Peter Sagan. Le Slovaque de 26 ans, vainqueur cette saison à 14 reprises (dont le Tour des Flandres et, pour la deuxième fois, le championnat du monde), affole les statistiques. Une seule résume son omniprésence due à une surpuissance qui défie l'entendement: 45 fois (sur 94) dans les cinq premiers des étapes en ligne du Tour de France depuis 2012. Habitué du maillot vert sur le Tour de France (5 fois en 5 participations) il a porté pour la première fois le jaune cette année, durant trois jours. Mais son incontestable popularité tient d'abord à son naturel décontracté, fantasque, joueur. "Je cours comme je veux, s'amuse-t-il. Je suis libre".

Paul Pogba. Le 9 août, le Français devient le joueur le plus cher du monde en passant de la Juventus à Manchester United pour 105 millions d'euros. De quoi craquer nerveusement sous la pression à 23 ans ? Pas du tout.
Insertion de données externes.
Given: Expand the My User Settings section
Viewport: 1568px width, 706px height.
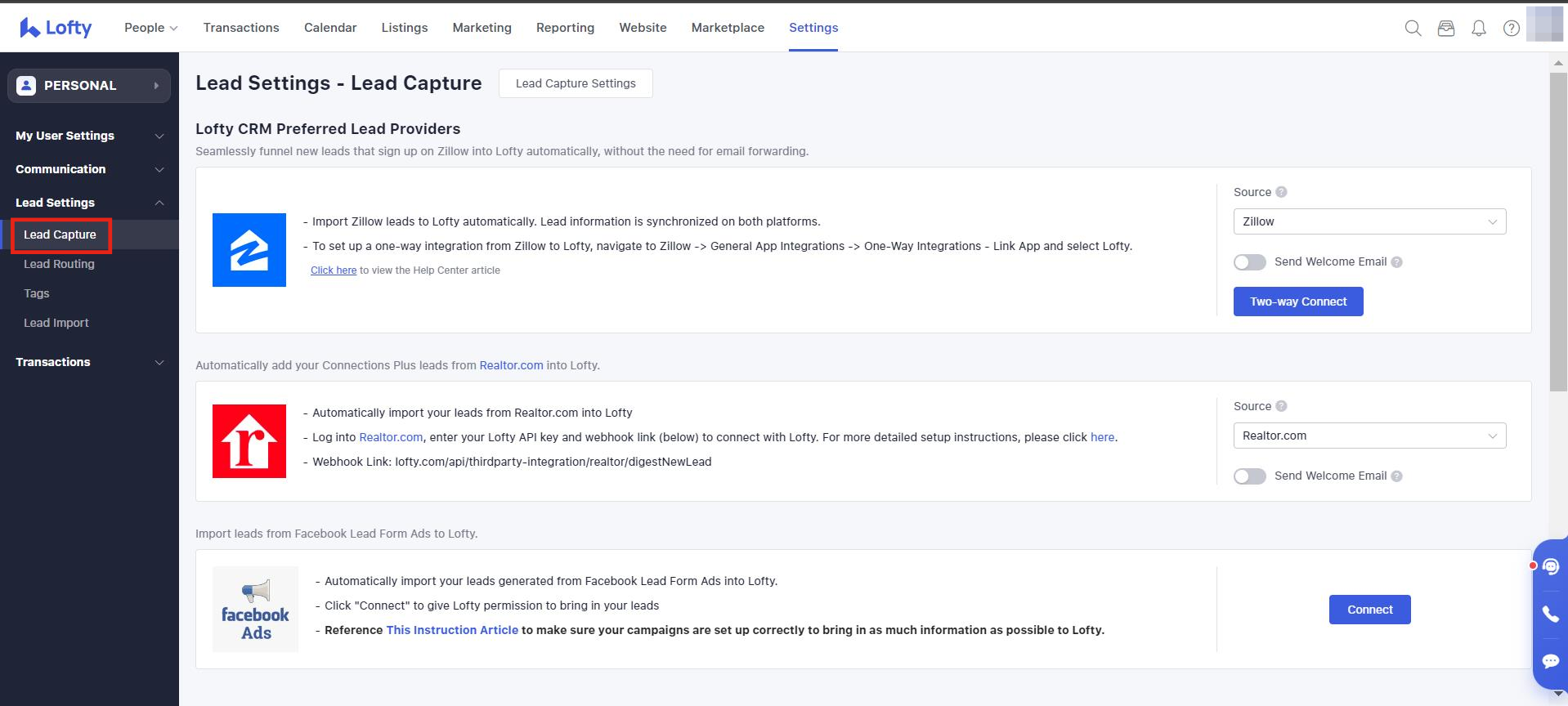Looking at the screenshot, I should [89, 136].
Le 11 novembre, buteur, il est celui, avec Dimitri Payet, qui fait basculer le match contre la Suède (2-1) en éliminatoires du Mondial-2018 et permet à la France de s'accrocher en tête de poule. Seul caillou dans la chaussure du prodige, "Football Leaks" épingle une dissimulation fiscale mise en place par son sulfureux agent Mino Raiola.

Simone Biles. Une vraie histoire à l'américaine. Celle d'une petite tornade aux cuisses de footballeuse, à la puissance nimbée de grâce, venue se coiffer des lauriers olympiques en gymnastique à Rio au bout d'un parcours incroyable. Il a débuté dans l'Ohio, auprès d'une mère toxicomane et sans la présence d'un père. Familles d'accueil, centres sociaux, adoption par ses grands-parents, dans le Texas... A six ans, Simone Biles découvre la gym. La tornade est lancée, où s'arrêtera-t-elle ? L'Américaine n'a que 19 ans.